Und was macht unser aller EU? Sie zwingt den ostafrikanischen Staaten das Freihandelsabkommen EPA auf. Der „freie“ Handel besteht darin, dass die EU nach und nach ungebremst zum Beispiel nach Kenia exportieren kann und mit hochsubventionierten Agrarprodukten wie Butter und Käse regionale Märkte ruiniert.
Als sich Kenia 2015 gegen den ungleichen Vertrag wehrte, belegt die EU bislang zollfreie Importe von Blumen und Gemüse mit hohen Strafzöllen. Binnen Wochen standen zahlreiche Firmen in Kenia vor dem Bankrott, entließen massenhaft ArbeiterInnen, die zuvor via Landflucht in die Städte gelangt waren. Kenia gab rasch nach und unterschrieb, jetzt wird das Abkommen schrittweise umgesetzt. Die Spielregeln für diese Schritte werden in Europa festgelegt. Ein Europa, das sich dann weiter darüber wundern darf, warum der Flüchtlingszustrom aus Afrika nicht aufhört.
Nairobi liegt auf einer Hochebene von der eine relativ steile, enge, ständig verstopfte, unfallträchtige Straße hinunter ins Rift-Valley führt. Am unteren Ende steht eine 1942 gebaute schlichte Kapelle, die an die italienischen Kriegsgefangenen erinnert, welche diese Straße gebaut haben.
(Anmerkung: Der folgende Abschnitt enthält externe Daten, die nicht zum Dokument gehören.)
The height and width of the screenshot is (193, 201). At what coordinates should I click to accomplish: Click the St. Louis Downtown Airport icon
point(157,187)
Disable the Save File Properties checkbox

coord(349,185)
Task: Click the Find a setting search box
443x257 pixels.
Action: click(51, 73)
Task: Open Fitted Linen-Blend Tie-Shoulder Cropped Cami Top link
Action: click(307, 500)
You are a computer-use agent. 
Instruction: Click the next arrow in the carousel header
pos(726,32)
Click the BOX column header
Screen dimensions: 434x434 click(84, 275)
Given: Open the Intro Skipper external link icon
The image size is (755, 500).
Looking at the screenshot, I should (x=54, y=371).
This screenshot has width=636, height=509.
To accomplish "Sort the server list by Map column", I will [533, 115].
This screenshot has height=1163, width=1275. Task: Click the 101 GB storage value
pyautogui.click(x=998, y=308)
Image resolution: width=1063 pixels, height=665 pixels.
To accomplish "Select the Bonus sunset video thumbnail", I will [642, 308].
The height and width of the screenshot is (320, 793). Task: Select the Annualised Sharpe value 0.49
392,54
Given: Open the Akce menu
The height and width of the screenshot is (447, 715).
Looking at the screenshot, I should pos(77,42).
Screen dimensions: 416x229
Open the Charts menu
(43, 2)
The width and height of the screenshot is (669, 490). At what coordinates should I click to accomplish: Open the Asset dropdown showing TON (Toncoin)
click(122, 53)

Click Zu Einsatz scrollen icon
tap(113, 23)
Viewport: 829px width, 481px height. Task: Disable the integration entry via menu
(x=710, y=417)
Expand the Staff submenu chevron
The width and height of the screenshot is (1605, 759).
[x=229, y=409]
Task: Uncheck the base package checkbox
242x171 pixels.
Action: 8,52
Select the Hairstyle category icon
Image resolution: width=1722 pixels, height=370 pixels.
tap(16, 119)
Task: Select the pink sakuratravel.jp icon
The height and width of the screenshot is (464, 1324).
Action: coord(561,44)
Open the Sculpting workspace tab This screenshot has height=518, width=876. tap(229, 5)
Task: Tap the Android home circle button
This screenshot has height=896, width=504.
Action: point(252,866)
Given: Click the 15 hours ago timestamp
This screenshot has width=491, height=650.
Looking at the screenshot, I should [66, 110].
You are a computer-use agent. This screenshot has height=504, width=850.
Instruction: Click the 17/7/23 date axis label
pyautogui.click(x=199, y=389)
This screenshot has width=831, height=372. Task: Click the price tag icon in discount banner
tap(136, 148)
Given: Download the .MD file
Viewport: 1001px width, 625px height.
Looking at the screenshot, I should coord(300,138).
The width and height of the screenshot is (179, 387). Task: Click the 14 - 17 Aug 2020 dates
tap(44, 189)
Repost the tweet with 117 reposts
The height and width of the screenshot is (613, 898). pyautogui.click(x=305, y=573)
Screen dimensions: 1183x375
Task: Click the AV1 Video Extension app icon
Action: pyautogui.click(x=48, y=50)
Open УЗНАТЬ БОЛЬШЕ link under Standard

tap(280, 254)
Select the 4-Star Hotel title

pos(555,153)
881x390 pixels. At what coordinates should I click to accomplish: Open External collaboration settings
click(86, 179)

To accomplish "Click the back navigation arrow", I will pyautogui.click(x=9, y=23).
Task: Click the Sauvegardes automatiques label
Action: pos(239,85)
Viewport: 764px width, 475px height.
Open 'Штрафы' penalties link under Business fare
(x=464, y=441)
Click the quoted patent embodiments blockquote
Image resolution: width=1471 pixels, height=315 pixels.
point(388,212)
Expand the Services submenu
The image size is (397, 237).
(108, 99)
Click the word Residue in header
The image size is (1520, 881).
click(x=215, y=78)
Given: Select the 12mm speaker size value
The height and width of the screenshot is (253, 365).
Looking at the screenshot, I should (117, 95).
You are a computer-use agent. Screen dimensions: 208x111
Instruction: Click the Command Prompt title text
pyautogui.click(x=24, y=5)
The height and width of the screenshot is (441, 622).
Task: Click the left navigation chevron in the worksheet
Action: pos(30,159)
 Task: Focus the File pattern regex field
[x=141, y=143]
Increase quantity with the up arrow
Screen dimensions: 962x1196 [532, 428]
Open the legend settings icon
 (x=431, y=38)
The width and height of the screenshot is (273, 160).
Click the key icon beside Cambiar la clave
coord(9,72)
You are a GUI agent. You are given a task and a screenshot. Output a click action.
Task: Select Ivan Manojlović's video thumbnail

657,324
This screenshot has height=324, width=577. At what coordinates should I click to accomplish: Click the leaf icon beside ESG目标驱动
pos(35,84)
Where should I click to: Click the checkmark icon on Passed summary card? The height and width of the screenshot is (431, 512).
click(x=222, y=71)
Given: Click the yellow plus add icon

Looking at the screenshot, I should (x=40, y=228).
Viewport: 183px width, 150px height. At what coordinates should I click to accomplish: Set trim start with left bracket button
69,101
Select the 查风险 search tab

Als das faschistische Italien 1935 seinen absurden Abessinienkrieg entfachte, entstand ein italienisches Kolonialgebiet, das über die Grenzen des heutigen Äthiopien hinausreichte. Während des Zweiten Weltkriegs vertrieben die britischen Kolonialherren die italienischen Besatzer.
Ein Teil von Mussolinis Soldaten geriet dabei in Gefangenschaft und die Engländer hielten einige tausend Italiener in ihrer benachbarten Kolonie Kenia fest. Die Idee, diese Arbeitskräfte für die Errichtung einer wichtigen Infrastruktur einzusetzen, war sicher nicht die dümmste in diesen Jahren.